REQUIREMENT.
Output the entries verbatim, including every line.

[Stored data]
____

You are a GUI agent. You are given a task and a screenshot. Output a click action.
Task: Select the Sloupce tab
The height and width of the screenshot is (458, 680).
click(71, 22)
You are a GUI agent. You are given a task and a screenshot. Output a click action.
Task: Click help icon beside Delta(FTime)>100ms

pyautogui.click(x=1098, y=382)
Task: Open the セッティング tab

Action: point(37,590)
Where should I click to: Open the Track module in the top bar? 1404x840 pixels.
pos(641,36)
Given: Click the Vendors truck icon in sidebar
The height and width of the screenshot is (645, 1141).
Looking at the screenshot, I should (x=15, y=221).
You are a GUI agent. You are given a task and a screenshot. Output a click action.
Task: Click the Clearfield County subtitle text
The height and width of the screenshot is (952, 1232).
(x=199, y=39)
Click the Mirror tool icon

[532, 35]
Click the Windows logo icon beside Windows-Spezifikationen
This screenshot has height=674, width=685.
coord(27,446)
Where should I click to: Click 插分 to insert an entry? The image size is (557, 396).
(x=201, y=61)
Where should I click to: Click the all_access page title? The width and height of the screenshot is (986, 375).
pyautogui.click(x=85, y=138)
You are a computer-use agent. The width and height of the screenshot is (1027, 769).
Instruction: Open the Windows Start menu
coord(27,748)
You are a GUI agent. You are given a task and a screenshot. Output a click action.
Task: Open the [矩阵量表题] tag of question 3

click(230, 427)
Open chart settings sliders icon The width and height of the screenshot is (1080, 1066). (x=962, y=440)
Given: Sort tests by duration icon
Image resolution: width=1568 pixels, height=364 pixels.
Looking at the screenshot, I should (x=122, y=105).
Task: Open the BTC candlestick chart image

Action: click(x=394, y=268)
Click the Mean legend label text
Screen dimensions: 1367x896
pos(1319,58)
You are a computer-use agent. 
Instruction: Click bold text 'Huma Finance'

____

OUTPUT BELOW.
You are a GUI agent. You are given a task and a screenshot. Output a click action.
Task: Select the Sloupce tab
The height and width of the screenshot is (458, 680).
click(71, 22)
You are a GUI agent. You are given a task and a screenshot. Output a click action.
Task: Click help icon beside Delta(FTime)>100ms

pyautogui.click(x=1098, y=382)
Task: Open the セッティング tab

Action: point(37,590)
Where should I click to: Open the Track module in the top bar? 1404x840 pixels.
pos(641,36)
Given: Click the Vendors truck icon in sidebar
The height and width of the screenshot is (645, 1141).
Looking at the screenshot, I should (x=15, y=221).
You are a GUI agent. You are given a task and a screenshot. Output a click action.
Task: Click the Clearfield County subtitle text
The height and width of the screenshot is (952, 1232).
(x=199, y=39)
Click the Mirror tool icon

[532, 35]
Click the Windows logo icon beside Windows-Spezifikationen
This screenshot has height=674, width=685.
coord(27,446)
Where should I click to: Click 插分 to insert an entry? The image size is (557, 396).
(x=201, y=61)
Where should I click to: Click the all_access page title? The width and height of the screenshot is (986, 375).
pyautogui.click(x=85, y=138)
You are a computer-use agent. The width and height of the screenshot is (1027, 769).
Instruction: Open the Windows Start menu
coord(27,748)
You are a GUI agent. You are given a task and a screenshot. Output a click action.
Task: Open the [矩阵量表题] tag of question 3

click(230, 427)
Open chart settings sliders icon The width and height of the screenshot is (1080, 1066). (x=962, y=440)
Given: Sort tests by duration icon
Image resolution: width=1568 pixels, height=364 pixels.
Looking at the screenshot, I should (x=122, y=105).
Task: Open the BTC candlestick chart image

Action: click(x=394, y=268)
Click the Mean legend label text
Screen dimensions: 1367x896
pos(1319,58)
You are a computer-use agent. 
Instruction: Click bold text 'Huma Finance'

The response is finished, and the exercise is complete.